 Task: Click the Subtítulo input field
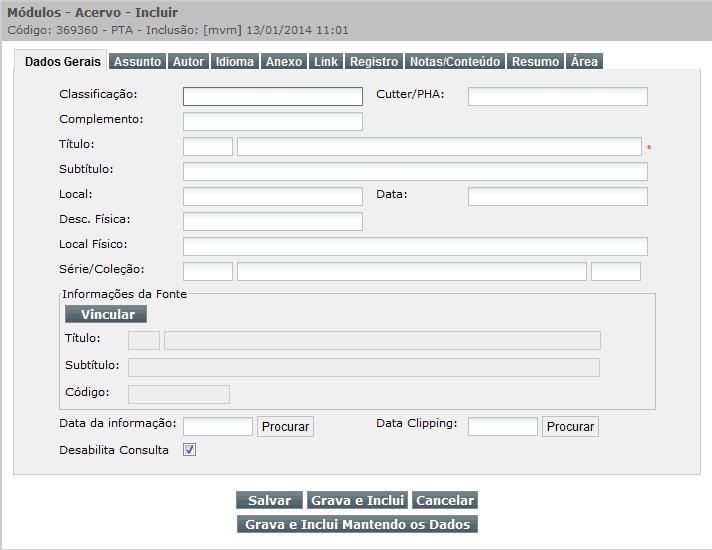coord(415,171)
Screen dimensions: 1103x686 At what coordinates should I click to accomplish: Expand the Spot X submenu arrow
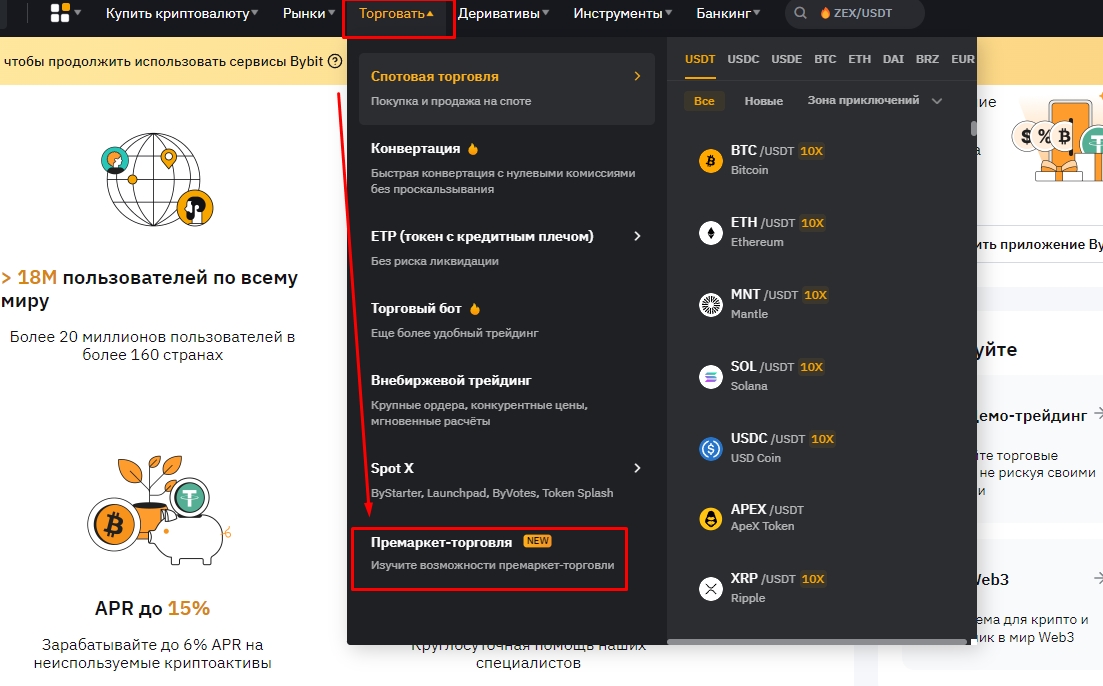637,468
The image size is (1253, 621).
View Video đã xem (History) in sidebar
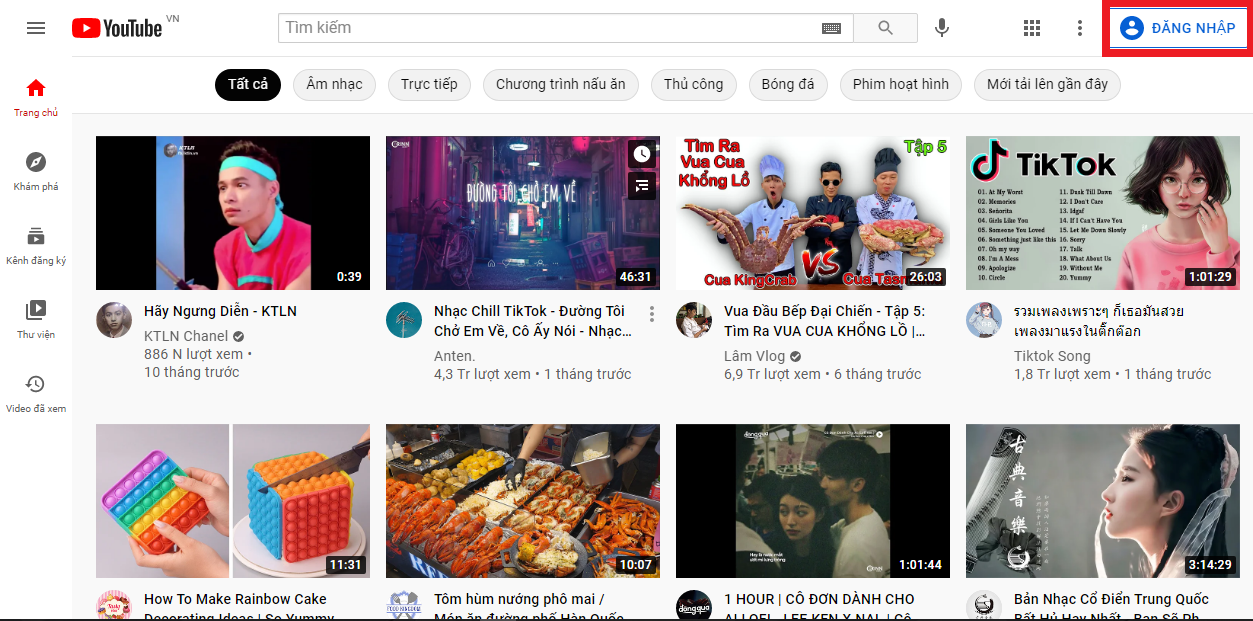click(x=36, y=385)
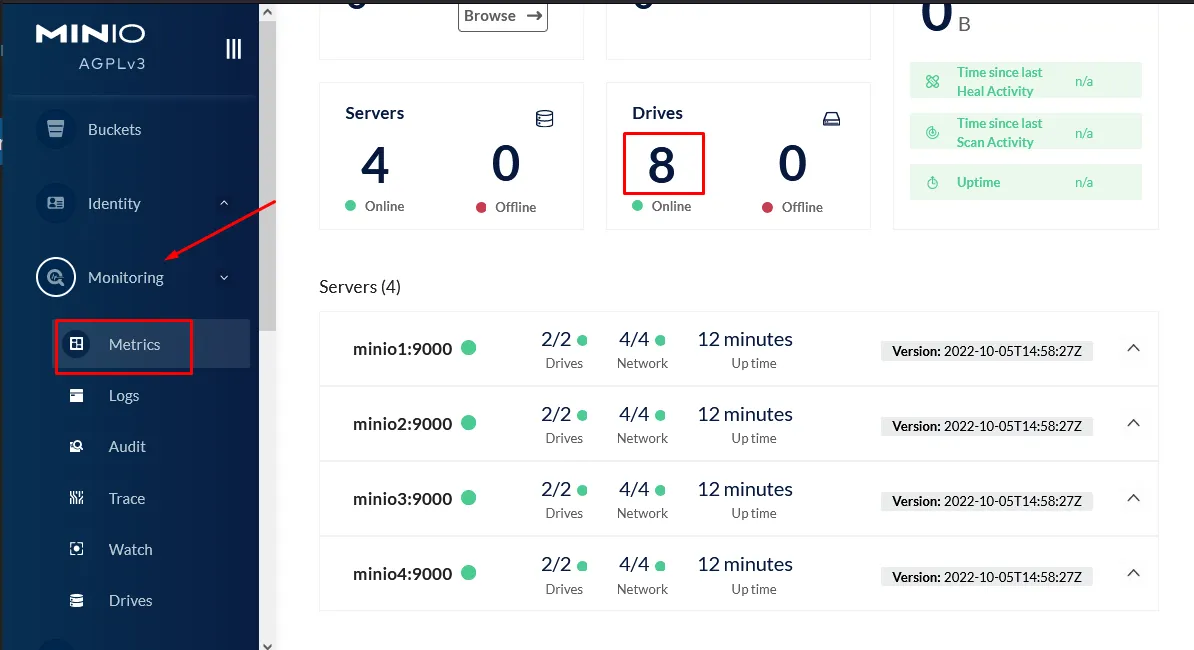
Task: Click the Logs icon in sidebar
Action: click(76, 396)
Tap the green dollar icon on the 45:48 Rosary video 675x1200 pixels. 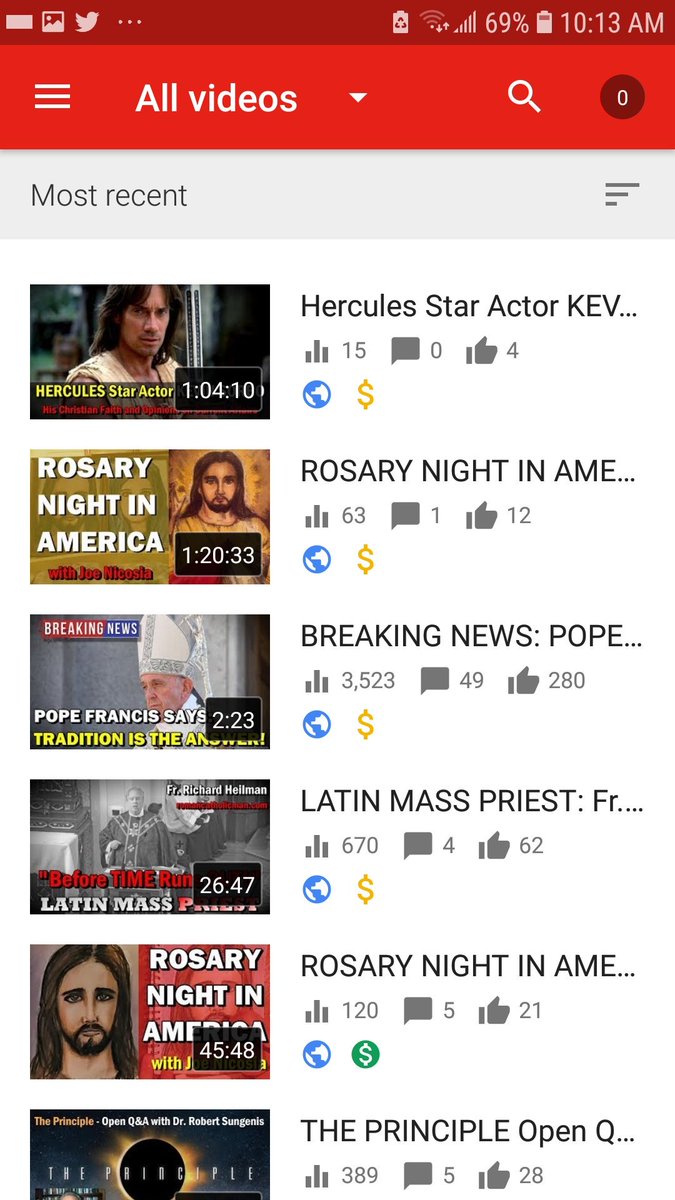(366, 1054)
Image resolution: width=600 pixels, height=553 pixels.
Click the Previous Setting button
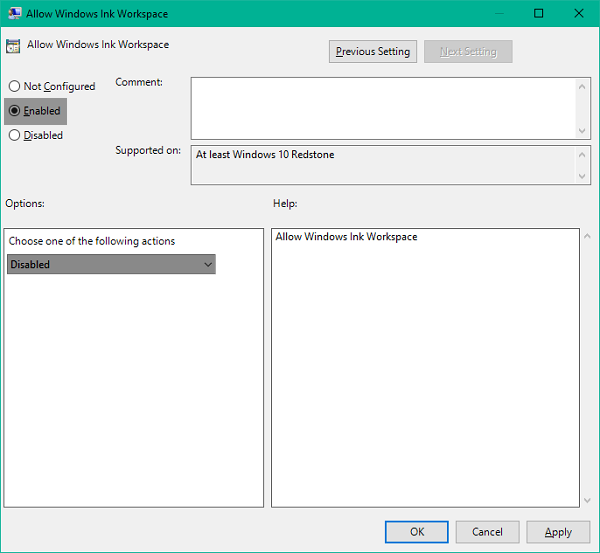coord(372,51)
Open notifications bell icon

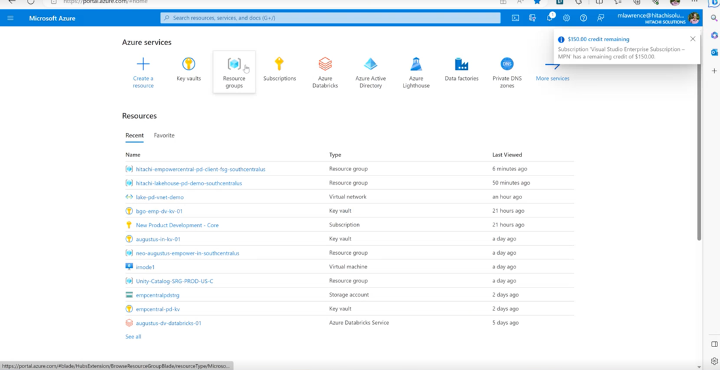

▬▬▬

Problem to work on:
What you return must match, line for line, the span from the line containing "Click the Previous Setting button" through the last line of the listing above, with every picture omitted.

Solved exercise:
Click the Previous Setting button
coord(372,51)
Open notifications bell icon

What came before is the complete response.